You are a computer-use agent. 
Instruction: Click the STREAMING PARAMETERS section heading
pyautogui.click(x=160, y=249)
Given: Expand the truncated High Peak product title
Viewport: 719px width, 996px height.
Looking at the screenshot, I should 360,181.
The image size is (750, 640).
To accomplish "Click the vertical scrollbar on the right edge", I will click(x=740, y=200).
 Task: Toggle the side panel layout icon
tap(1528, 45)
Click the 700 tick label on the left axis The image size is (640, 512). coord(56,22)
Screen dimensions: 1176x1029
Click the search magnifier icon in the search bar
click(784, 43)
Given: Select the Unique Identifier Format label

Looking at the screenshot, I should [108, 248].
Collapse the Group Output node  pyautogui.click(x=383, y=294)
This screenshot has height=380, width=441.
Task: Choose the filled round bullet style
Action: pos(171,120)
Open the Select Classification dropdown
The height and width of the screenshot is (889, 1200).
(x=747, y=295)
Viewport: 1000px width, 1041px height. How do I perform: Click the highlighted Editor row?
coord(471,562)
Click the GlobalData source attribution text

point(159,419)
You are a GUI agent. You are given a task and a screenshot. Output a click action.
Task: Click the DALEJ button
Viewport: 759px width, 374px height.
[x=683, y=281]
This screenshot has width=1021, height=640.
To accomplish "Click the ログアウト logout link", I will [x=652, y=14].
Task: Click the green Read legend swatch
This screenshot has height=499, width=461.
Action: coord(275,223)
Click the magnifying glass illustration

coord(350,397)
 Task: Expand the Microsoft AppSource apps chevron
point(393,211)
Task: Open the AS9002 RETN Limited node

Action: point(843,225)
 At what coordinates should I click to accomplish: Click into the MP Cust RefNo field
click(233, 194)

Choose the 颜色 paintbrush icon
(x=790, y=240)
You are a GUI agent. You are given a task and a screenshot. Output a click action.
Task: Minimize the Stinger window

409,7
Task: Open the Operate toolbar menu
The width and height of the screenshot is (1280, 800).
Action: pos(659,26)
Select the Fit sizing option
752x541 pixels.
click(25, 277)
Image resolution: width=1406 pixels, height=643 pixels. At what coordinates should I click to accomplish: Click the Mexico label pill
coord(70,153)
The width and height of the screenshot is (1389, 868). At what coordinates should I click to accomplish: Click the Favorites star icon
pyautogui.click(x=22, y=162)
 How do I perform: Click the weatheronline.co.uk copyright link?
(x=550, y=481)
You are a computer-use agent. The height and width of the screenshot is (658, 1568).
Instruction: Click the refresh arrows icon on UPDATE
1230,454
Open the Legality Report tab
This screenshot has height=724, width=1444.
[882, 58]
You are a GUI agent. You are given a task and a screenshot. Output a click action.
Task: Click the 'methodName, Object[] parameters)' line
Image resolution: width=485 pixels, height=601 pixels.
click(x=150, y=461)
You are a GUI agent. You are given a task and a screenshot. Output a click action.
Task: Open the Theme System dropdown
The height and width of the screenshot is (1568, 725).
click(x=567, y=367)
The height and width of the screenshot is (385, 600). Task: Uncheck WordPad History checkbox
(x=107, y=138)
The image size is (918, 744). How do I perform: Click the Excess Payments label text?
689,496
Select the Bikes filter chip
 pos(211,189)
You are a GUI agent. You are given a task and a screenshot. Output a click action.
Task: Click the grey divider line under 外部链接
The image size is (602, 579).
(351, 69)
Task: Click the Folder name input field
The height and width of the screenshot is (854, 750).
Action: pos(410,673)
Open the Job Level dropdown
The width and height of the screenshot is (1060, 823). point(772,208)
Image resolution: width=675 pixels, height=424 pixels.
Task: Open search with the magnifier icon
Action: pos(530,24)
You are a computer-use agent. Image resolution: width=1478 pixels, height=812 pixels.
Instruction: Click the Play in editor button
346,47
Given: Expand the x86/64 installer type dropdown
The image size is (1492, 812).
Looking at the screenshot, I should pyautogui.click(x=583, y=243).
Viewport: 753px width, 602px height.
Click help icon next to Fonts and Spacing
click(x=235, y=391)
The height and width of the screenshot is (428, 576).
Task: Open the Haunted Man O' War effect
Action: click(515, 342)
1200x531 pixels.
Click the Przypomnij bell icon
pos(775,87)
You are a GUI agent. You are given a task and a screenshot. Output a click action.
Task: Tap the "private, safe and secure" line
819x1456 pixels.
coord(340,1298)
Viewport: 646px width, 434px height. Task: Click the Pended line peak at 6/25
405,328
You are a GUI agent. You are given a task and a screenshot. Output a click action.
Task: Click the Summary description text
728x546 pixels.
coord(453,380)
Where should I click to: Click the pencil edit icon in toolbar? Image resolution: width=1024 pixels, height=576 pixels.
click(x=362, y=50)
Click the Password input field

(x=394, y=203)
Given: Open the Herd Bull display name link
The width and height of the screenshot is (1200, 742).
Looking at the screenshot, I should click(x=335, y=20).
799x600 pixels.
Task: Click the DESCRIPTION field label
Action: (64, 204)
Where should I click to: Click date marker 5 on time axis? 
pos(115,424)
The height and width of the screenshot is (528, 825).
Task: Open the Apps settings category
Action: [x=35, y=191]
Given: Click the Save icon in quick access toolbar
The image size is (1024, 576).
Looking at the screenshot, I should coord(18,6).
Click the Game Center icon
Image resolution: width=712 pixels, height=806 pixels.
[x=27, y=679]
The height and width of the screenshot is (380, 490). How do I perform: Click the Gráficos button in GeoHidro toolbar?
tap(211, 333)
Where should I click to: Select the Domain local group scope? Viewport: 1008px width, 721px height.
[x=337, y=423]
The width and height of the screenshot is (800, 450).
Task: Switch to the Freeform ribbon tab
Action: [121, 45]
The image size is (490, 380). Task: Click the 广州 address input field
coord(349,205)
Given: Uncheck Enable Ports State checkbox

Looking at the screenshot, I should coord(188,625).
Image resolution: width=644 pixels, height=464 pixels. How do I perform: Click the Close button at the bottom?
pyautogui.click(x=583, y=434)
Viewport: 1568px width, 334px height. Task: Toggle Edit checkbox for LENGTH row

■ ■ ■

_Exercise instructions_: Could you reproduce all the records exactly?

_Exercise solution_:
You are a computer-use agent. 
Instruction: Click the STREAMING PARAMETERS section heading
pyautogui.click(x=160, y=249)
Given: Expand the truncated High Peak product title
Viewport: 719px width, 996px height.
Looking at the screenshot, I should 360,181.
The image size is (750, 640).
To accomplish "Click the vertical scrollbar on the right edge", I will click(x=740, y=200).
 Task: Toggle the side panel layout icon
tap(1528, 45)
Click the 700 tick label on the left axis The image size is (640, 512). coord(56,22)
Screen dimensions: 1176x1029
Click the search magnifier icon in the search bar
click(784, 43)
Given: Select the Unique Identifier Format label

Looking at the screenshot, I should [108, 248].
Collapse the Group Output node  pyautogui.click(x=383, y=294)
This screenshot has height=380, width=441.
Task: Choose the filled round bullet style
Action: pos(171,120)
Open the Select Classification dropdown
The height and width of the screenshot is (889, 1200).
(x=747, y=295)
Viewport: 1000px width, 1041px height. How do I perform: Click the highlighted Editor row?
coord(471,562)
Click the GlobalData source attribution text

point(159,419)
You are a GUI agent. You are given a task and a screenshot. Output a click action.
Task: Click the DALEJ button
Viewport: 759px width, 374px height.
[x=683, y=281]
This screenshot has width=1021, height=640.
To accomplish "Click the ログアウト logout link", I will [x=652, y=14].
Task: Click the green Read legend swatch
This screenshot has height=499, width=461.
Action: coord(275,223)
Click the magnifying glass illustration

coord(350,397)
 Task: Expand the Microsoft AppSource apps chevron
point(393,211)
Task: Open the AS9002 RETN Limited node

Action: point(843,225)
 At what coordinates should I click to accomplish: Click into the MP Cust RefNo field
click(233, 194)

Choose the 颜色 paintbrush icon
(x=790, y=240)
You are a GUI agent. You are given a task and a screenshot. Output a click action.
Task: Minimize the Stinger window

409,7
Task: Open the Operate toolbar menu
The width and height of the screenshot is (1280, 800).
Action: pos(659,26)
Select the Fit sizing option
752x541 pixels.
click(25, 277)
Image resolution: width=1406 pixels, height=643 pixels. At what coordinates should I click to accomplish: Click the Mexico label pill
coord(70,153)
The width and height of the screenshot is (1389, 868). At what coordinates should I click to accomplish: Click the Favorites star icon
pyautogui.click(x=22, y=162)
 How do I perform: Click the weatheronline.co.uk copyright link?
(x=550, y=481)
You are a computer-use agent. The height and width of the screenshot is (658, 1568).
Instruction: Click the refresh arrows icon on UPDATE
1230,454
Open the Legality Report tab
This screenshot has height=724, width=1444.
[882, 58]
You are a GUI agent. You are given a task and a screenshot. Output a click action.
Task: Click the 'methodName, Object[] parameters)' line
Image resolution: width=485 pixels, height=601 pixels.
click(x=150, y=461)
You are a GUI agent. You are given a task and a screenshot. Output a click action.
Task: Open the Theme System dropdown
The height and width of the screenshot is (1568, 725).
click(x=567, y=367)
The height and width of the screenshot is (385, 600). Task: Uncheck WordPad History checkbox
(x=107, y=138)
The image size is (918, 744). How do I perform: Click the Excess Payments label text?
689,496
Select the Bikes filter chip
 pos(211,189)
You are a GUI agent. You are given a task and a screenshot. Output a click action.
Task: Click the grey divider line under 外部链接
The image size is (602, 579).
(351, 69)
Task: Click the Folder name input field
The height and width of the screenshot is (854, 750).
Action: pos(410,673)
Open the Job Level dropdown
The width and height of the screenshot is (1060, 823). point(772,208)
Image resolution: width=675 pixels, height=424 pixels.
Task: Open search with the magnifier icon
Action: pos(530,24)
You are a computer-use agent. Image resolution: width=1478 pixels, height=812 pixels.
Instruction: Click the Play in editor button
346,47
Given: Expand the x86/64 installer type dropdown
The image size is (1492, 812).
Looking at the screenshot, I should pyautogui.click(x=583, y=243).
Viewport: 753px width, 602px height.
Click help icon next to Fonts and Spacing
click(x=235, y=391)
The height and width of the screenshot is (428, 576).
Task: Open the Haunted Man O' War effect
Action: click(515, 342)
1200x531 pixels.
Click the Przypomnij bell icon
pos(775,87)
You are a GUI agent. You are given a task and a screenshot. Output a click action.
Task: Tap the "private, safe and secure" line
819x1456 pixels.
coord(340,1298)
Viewport: 646px width, 434px height. Task: Click the Pended line peak at 6/25
405,328
You are a GUI agent. You are given a task and a screenshot. Output a click action.
Task: Click the Summary description text
728x546 pixels.
coord(453,380)
Where should I click to: Click the pencil edit icon in toolbar? Image resolution: width=1024 pixels, height=576 pixels.
click(x=362, y=50)
Click the Password input field

(x=394, y=203)
Given: Open the Herd Bull display name link
The width and height of the screenshot is (1200, 742).
Looking at the screenshot, I should click(x=335, y=20).
799x600 pixels.
Task: Click the DESCRIPTION field label
Action: (64, 204)
Where should I click to: Click date marker 5 on time axis? 
pos(115,424)
The height and width of the screenshot is (528, 825).
Task: Open the Apps settings category
Action: [x=35, y=191]
Given: Click the Save icon in quick access toolbar
The image size is (1024, 576).
Looking at the screenshot, I should coord(18,6).
Click the Game Center icon
Image resolution: width=712 pixels, height=806 pixels.
[x=27, y=679]
The height and width of the screenshot is (380, 490). How do I perform: Click the Gráficos button in GeoHidro toolbar?
tap(211, 333)
Where should I click to: Select the Domain local group scope? Viewport: 1008px width, 721px height.
[x=337, y=423]
The width and height of the screenshot is (800, 450).
Task: Switch to the Freeform ribbon tab
Action: [121, 45]
The image size is (490, 380). Task: Click the 广州 address input field
coord(349,205)
Given: Uncheck Enable Ports State checkbox

Looking at the screenshot, I should coord(188,625).
Image resolution: width=644 pixels, height=464 pixels. How do I perform: Click the Close button at the bottom?
pyautogui.click(x=583, y=434)
Viewport: 1568px width, 334px height. Task: Toggle Edit checkbox for LENGTH row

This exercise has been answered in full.